10 Ağustos 2007 Cuma
Nonuniform Rational B-Splines (NURBS)
NURBS (Nonuniform Rational Bézier-Splines) are industry standard tools for the representation and design of geometry. Some reasons for the use of NURBS are, that they:
* offer one common mathematical form for both, standard analytical shapes (e.g. conics) and free form shapes;
* provide the flexibility to design a large variety of shapes;
* can be evaluated reasonably fast by numerically stable and accurate algorithms;
* are invariant under affine as well as perspective transformations;
* are generalizations of non-rational B-splines and non-rational and rational Bezier curves and surfaces.

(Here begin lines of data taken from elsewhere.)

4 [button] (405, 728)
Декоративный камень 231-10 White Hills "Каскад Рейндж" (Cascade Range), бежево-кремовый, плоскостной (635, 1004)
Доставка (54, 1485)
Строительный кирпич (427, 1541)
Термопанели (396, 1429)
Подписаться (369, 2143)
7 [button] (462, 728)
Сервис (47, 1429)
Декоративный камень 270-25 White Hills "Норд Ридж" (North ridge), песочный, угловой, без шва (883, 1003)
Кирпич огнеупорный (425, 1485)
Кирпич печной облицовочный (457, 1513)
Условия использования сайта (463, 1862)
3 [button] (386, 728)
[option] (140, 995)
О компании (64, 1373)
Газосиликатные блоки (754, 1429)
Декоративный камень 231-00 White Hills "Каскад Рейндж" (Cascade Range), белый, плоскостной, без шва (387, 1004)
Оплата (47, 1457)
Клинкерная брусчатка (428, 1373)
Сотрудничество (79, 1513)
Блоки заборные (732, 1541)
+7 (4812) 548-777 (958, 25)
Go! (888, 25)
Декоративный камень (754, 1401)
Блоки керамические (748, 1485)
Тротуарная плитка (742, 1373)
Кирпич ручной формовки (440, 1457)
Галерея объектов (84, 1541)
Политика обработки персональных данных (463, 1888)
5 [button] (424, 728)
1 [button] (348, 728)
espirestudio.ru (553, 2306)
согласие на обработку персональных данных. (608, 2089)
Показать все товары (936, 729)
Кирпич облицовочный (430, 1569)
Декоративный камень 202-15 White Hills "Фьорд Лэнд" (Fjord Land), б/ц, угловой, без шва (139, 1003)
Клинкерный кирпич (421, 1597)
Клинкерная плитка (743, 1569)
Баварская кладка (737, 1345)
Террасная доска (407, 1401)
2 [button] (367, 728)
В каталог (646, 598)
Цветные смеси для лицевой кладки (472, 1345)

However, one of the drawbacks NURBS have, is the need for extra storage to define traditional shapes (e.g. circles). This results from parameters in addition to the control points, but finally allow the desired flexibility for defining parametric shapes. NURBS-shapes are not only defined by control points; weights, associated with each control point are also necessary
In the mathematical field of numerical analysis, a Bézier curve is a parametric curve important in computer graphics. Generalizations of Bézier curves to higher dimensions are called Bézier surfaces, of which the Bézier triangle is a special case.
Bézier curves were widely publicised in 1962 by the French engineer Pierre Bézier, who used them to design automobile bodies. The curves were first developed in 1959 by Paul de Casteljau using de Casteljau's algorithm, a numerically stable method to evaluate Bézier curves.